Every entry below should be written out exactly, and no image should appear.

Start of Block

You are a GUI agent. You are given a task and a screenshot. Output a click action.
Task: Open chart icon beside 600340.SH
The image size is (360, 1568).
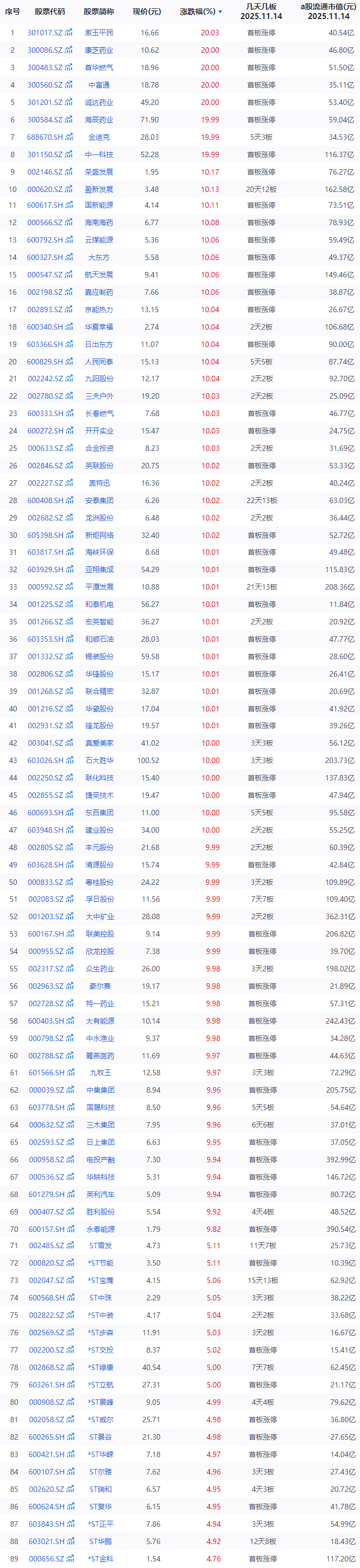69,327

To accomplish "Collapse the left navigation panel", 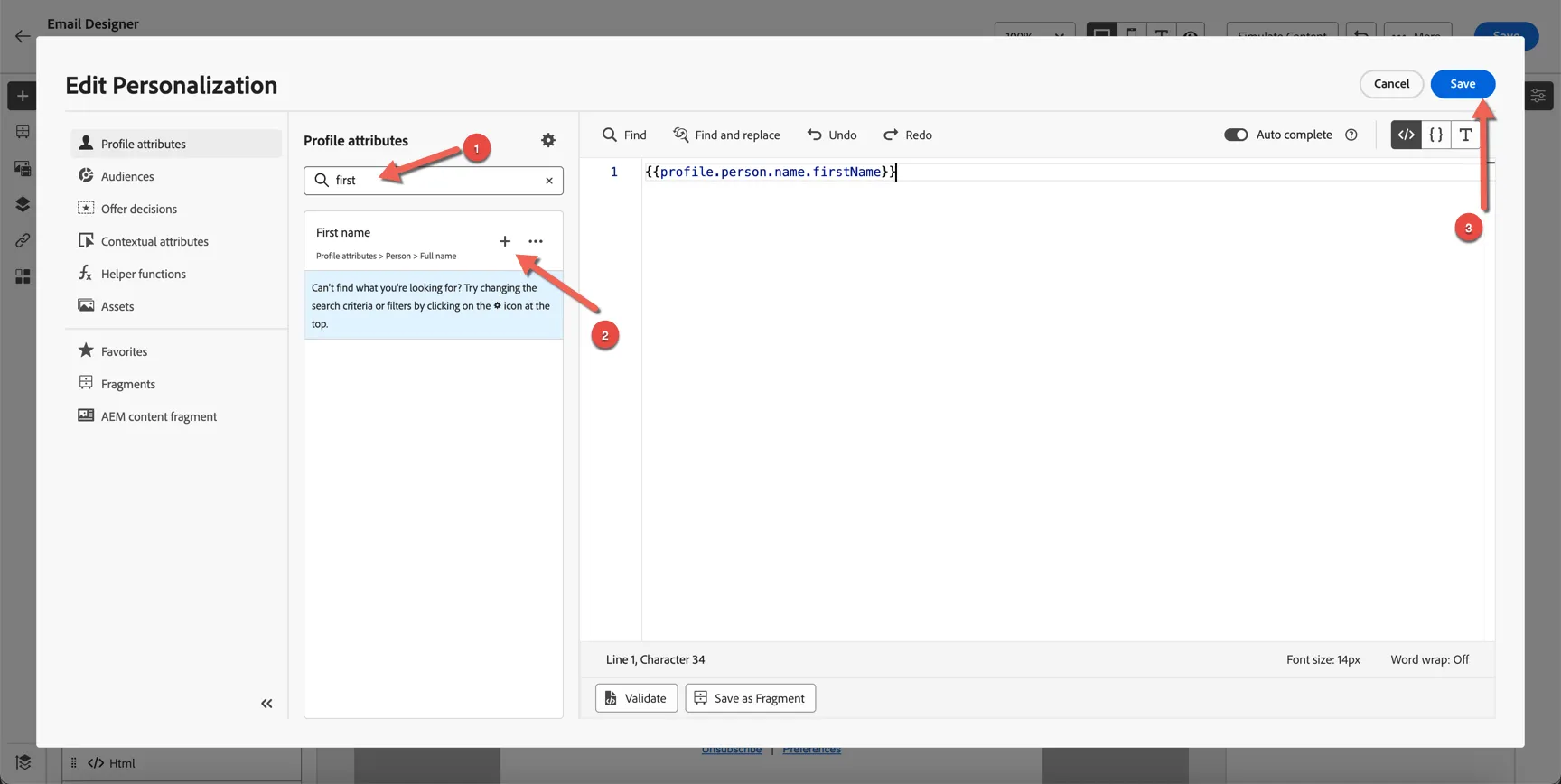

End of Block

**RESPONSE TO THE EXERCISE:**
You are a GUI agent. You are given a task and a screenshot. Output a click action.
Task: Open chart icon beside 600340.SH
The image size is (360, 1568).
69,327

To accomplish "Collapse the left navigation panel", 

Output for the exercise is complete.